Shea butter is a very common ingredient of cosmetic products and a less-known ingredient for cooking oil or even chocolate. While you may have been using it, you may not know this aspect to it: shea butter offers a steady and encouraging income to women in West Africa.
The production of this ingredient is not that easy, however. Shea trees are very common in rural Africa, and the process of butter production is a trait passed from mother to daughter in the largest part of rural West Africa. The problem was to organize the production is such a way that a product produced in the poorest parts of Africa can reach an international audience, empowering its producers in the process.
This is when Kpelly, a man from Southern Ghana came into the picture. The businessman saw a great opportunity in the production, together with the fact that it was a way to bring women out of extreme poverty and into a sustainable way of earning their living. For that reason, he created the SeKaf Butter Village, bringing women from different parts of Uganda and Ghana together, to organize their processing of shea butter.
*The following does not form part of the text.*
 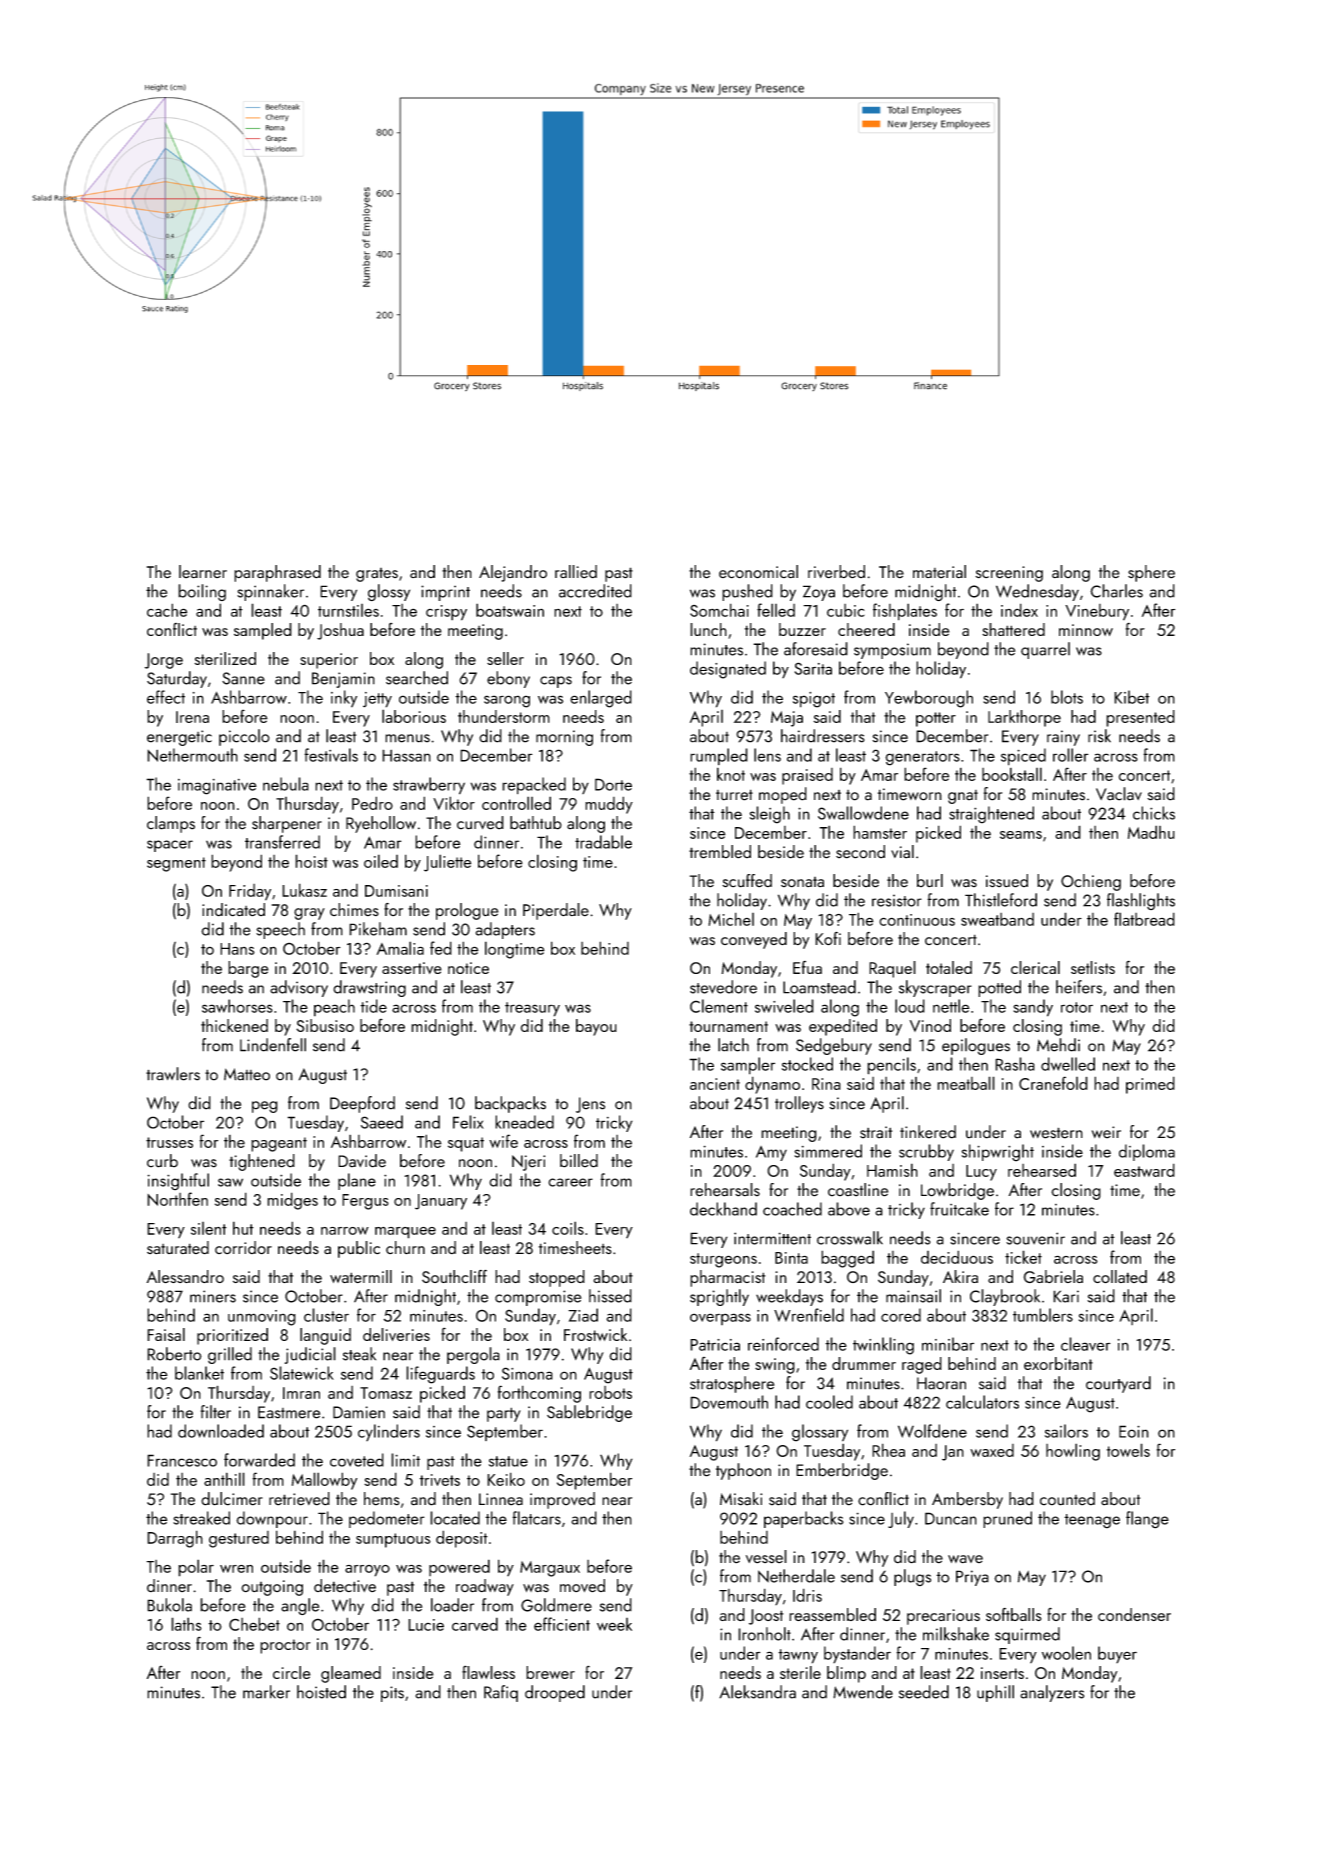 What do you see at coordinates (767, 755) in the document?
I see `lens` at bounding box center [767, 755].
The village quickly became a model for likewise efforts in other parts of West Africa. It came to the hands of the women that took part in the production, and showed them the way to organize the production by themselves and to become autonomous very quickly. This was a huge win for a society that has women always relying on their fathers and husbands for survival.
In the years to come, the shea butter production has the potential of being a great help to women in their effort to be empowered and freed from an oppressive society. The way is now shown.